== RECORDS FOR PROCESSING ==

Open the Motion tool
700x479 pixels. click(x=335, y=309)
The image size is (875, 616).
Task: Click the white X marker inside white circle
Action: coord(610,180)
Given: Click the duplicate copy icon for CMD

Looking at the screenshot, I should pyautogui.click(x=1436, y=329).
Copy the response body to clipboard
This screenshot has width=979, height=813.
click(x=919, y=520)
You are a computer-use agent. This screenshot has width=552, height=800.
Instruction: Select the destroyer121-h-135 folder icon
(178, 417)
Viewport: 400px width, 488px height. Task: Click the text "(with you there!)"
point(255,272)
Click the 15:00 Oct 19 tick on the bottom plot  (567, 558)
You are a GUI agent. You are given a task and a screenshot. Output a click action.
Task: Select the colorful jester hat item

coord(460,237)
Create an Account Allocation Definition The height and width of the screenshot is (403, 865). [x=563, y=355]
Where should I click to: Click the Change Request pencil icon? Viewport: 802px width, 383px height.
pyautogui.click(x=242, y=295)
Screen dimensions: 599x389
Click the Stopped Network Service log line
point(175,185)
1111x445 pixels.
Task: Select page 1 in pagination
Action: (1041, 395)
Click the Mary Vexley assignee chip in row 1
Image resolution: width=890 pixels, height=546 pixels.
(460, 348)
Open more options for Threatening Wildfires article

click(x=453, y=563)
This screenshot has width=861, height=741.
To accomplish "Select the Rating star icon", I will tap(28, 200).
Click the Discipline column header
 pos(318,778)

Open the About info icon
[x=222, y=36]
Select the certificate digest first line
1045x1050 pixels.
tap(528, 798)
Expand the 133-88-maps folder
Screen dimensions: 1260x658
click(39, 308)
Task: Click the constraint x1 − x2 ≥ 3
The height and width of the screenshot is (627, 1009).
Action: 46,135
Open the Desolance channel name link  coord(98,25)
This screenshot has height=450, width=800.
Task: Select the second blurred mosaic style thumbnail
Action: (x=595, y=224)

===

- WORK TO COMPLETE
Only exact copies of the lines from the one containing "Task: Click the constraint x1 − x2 ≥ 3" to the end of the records belong in the answer.

- EXERCISE ANSWER
Task: Click the constraint x1 − x2 ≥ 3
The height and width of the screenshot is (627, 1009).
Action: 46,135
Open the Desolance channel name link  coord(98,25)
This screenshot has height=450, width=800.
Task: Select the second blurred mosaic style thumbnail
Action: (x=595, y=224)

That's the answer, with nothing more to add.